THE OFFER AND WITHDRAWAL RIGHTS WILL EXPIRE AT 12:00 MIDNIGHT, NEW YORK CITY TIME, AT THE END OF THE DAY ON OCTOBER 3, 2016, UNLESS THE OFFER IS EXTENDED OR EARLIER TERMINATED.

September 6, 2016

To Brokers, Dealers, Commercial Banks, Trust Companies and Other Nominees:

We have been engaged by Kennedy Cabot Acquisition, LLC., a Nevada limited liability company (“Purchaser”), to act as Information Agent in connection with Purchaser’s offer to purchase 2,775,126 Shares of common stock, par value $0.01 per share (the “Shares”) of Siebert Financial Corp., a New York corporation (“Siebert” or the “Company”), a purchase price of $1.20 per Share, net to the seller in cash (the “Offer Price”), without interest thereon and less any required withholding taxes, upon the terms and subject to the conditions set forth in the Offer to Purchase dated as of September 6, 2016 (as it may be amended or supplemented from time to time, the “Offer to Purchase”) and in the related Letter of Transmittal (which, together with any amendments or supplements thereto, collectively constitute the “Offer”) enclosed herewith.
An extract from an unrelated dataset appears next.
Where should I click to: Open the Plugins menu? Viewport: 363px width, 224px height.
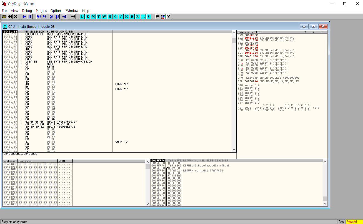pyautogui.click(x=41, y=11)
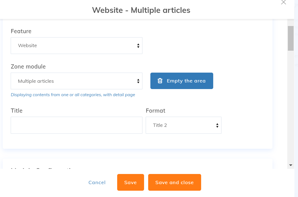
Task: Close the dialog with the X icon
Action: [x=283, y=2]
Please furnish copies of the enclosed materials to those of your clients for whom you hold Shares registered in your name or in the name of your nominee. Terms not defined herein shall have the meanings ascribed in the Offer to Purchase.

The Offer is not conditioned upon the receipt of financing or upon any minimum number of Shares being tendered. The Offer is, however, subject to certain other conditions, including, among other things approval by FINRA, pursuant to FINRA Rule 1017 of the indirect change in control of the Broker/Dealer as a result of the Majority Share Purchase (“FINRA Approval”) by the Purchaser. A summary of the principal terms of the Offer appears on pages (i) through (iv) of the Offer to Purchase.

Enclosed herewith for your information and forwarding to your clients for whose accounts you hold Shares registered in your name or in the name of your nominee are copies of the following documents:

1. Offer to Purchase, dated September 6, 2016;

2. Siebert’s Solicitation/Recommendation Statement on Schedule 14D-9;

3. Letter of Transmittal to be used by shareholders of Siebert in accepting the Offer and tendering Shares;

4. Notice of Guaranteed Delivery; and

5. A printed letter that may be sent to your clients for whose accounts you hold Shares in your name or in the name of your nominee, with space provided for obtaining such clients’ instructions with regard to the Offer.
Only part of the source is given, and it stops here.